Metadata-Version: 2.1
Name: YouTubeCommentAnalysis
Version: 0.0.3
Summary: YouTube Comment Analysis
Home-page: https://github.com/nguyenha1910/YouTubeCommentAnalysis
Author: Nguyen Ha, Shuo Niu
Author-email: nguyenhbhcm@gmail.com
License: MIT license
Platform: UNKNOWN
Classifier: License :: OSI Approved :: MIT License
Classifier: Programming Language :: Python :: 3.7
Requires-Python: >=3.6
Description-Content-Type: text/markdown
License-File: LICENSE

# YouTubeCommentAnalysis

## Installation
``pip install YouTubeCommentAnalysis``

## Example usage
```
raw_comment_csv = "sample_1k_1.csv"
# Read file
file_processor = FileExIm()
df = file_processor.read_file(raw_comment_csv)

# Clean Text
tp = TextProcessing()
df['cleanText'] = df.textDisplay.apply(tp.process_text)
df['cleanText'] = df.cleanText.apply(tp.lemmatize_stemming)
# Tokenization
cc = CommentCorpus(list(df.cleanText))
df['tokens'] = cc.tokenize()
df['bigrams'] = cc.bigram(min_count=100)
df['bow'] = cc.bag_of_word()
dictionary = cc.dictionary(save=True, directory=dictionary_file)
# Check if english
df['en'] = df.cleanText.apply(tp.isEnglish)

# Emotion Analysis
ea = EmotionAnalysis()
df = ea.emo_score(df, 'tokens', 'emo_tokens')
agg_dict = {
        'channelId': 'first',
        'commentId': list,
        'cleanText': list,
        'tokens': list,
        'bigrams': list,
        'bow': list,
        'emo_tokens': list,
        'Positive': 'sum',
        'Negative': 'sum',
        'Anger': 'sum',
        'Anticipation': 'sum',
        'Disgust': 'sum',
        'Fear': 'sum',
        'Joy': 'sum',
        'Sadness': 'sum',
        'Surprise': 'sum',
        'Trust': 'sum'
    }
groupby_video = ea.process_file_byvideo(channel_vid, 'videoId', agg_dict)
groupby_video.to_pickle(f'result_dir/emotion_analysis{raw_comment_csv}')

# Word Association
token = 'hello'
wa = WordAssociation(dictionary, df.bow)
pmi_dict = wa.token_pmi(token, threshold=10)
top_kw = wa.get_top_kw(token, 0.1) # Get top keywords
# Save top keywords
file_processor.save_to_txt([str(dictionary[k[0]]) for k in top_kw], f'result/{token}_top_words.txt')

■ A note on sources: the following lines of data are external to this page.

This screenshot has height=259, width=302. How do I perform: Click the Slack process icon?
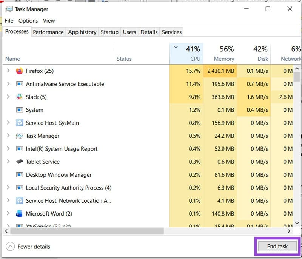[20, 97]
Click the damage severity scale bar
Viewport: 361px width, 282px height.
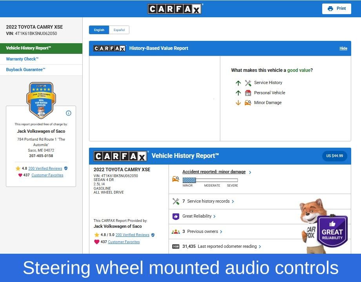coord(210,180)
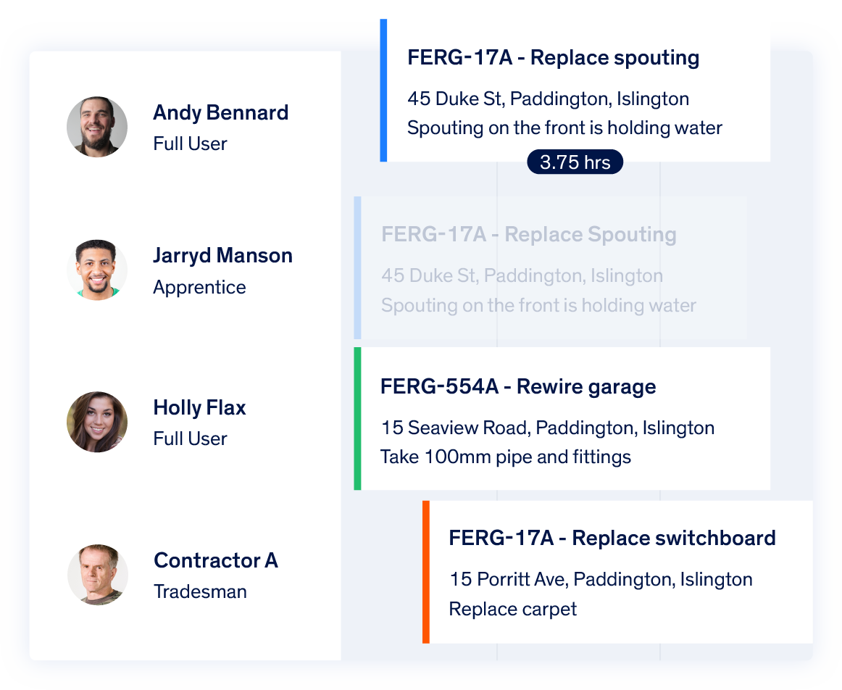The image size is (842, 690).
Task: Click the Apprentice role label under Jarryd
Action: (199, 287)
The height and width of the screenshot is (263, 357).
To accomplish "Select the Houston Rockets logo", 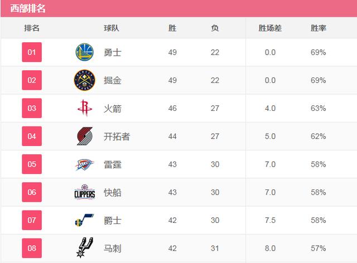I will click(85, 108).
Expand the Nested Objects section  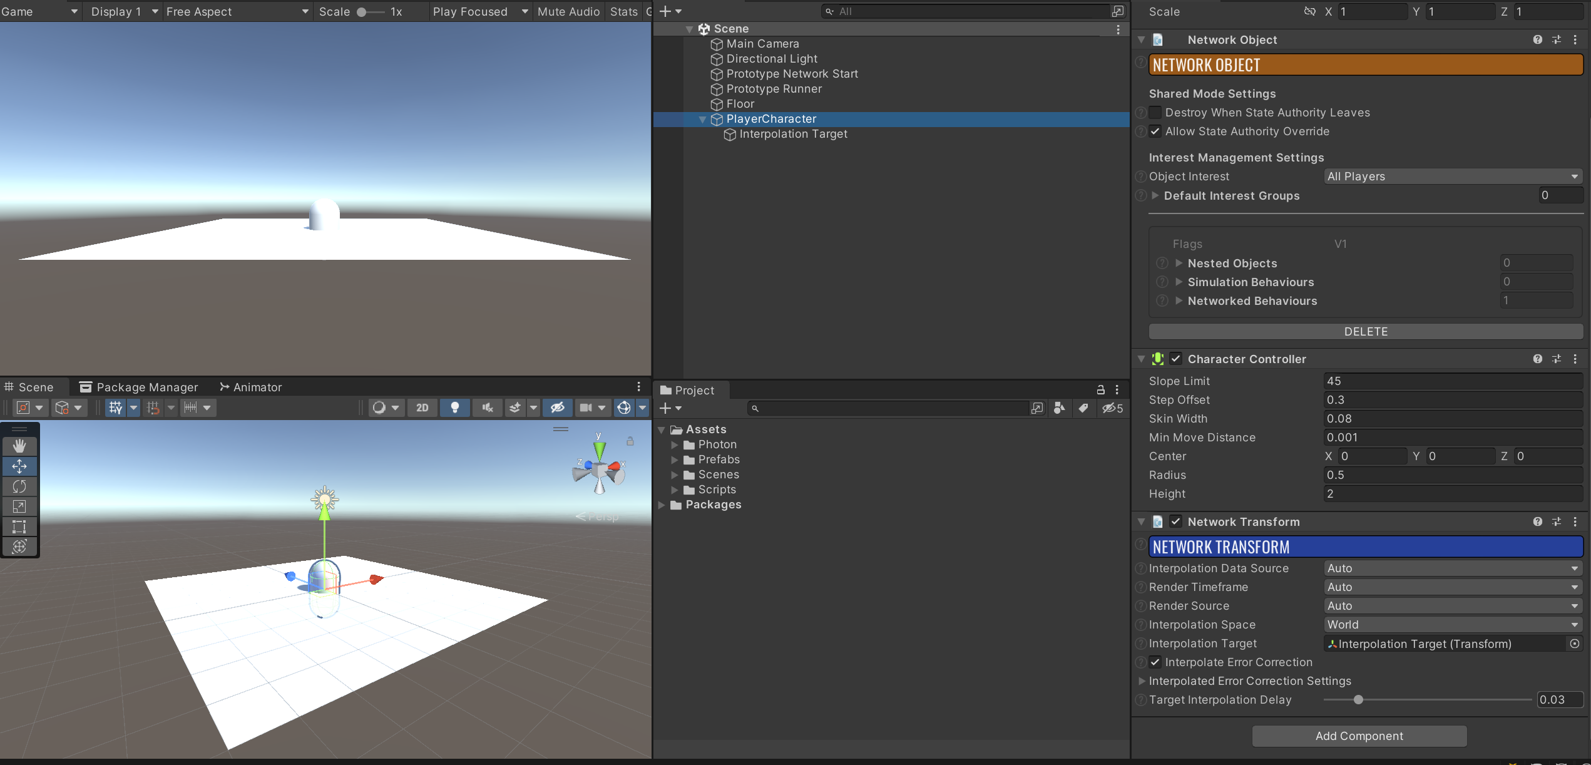click(1179, 262)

# Save current df with muitple pickles,
# Each pickle represent unique channelId
file_processor.save_byColumn(df, 'channelId', 'result_dir')
df.to_csv(cleanText_file)
```

## Changelog
### ``Version 0.0.1 ``

First version includes Comment Text Processing, Emotion Analysis, and Word Association.
This version is tested and okay to use.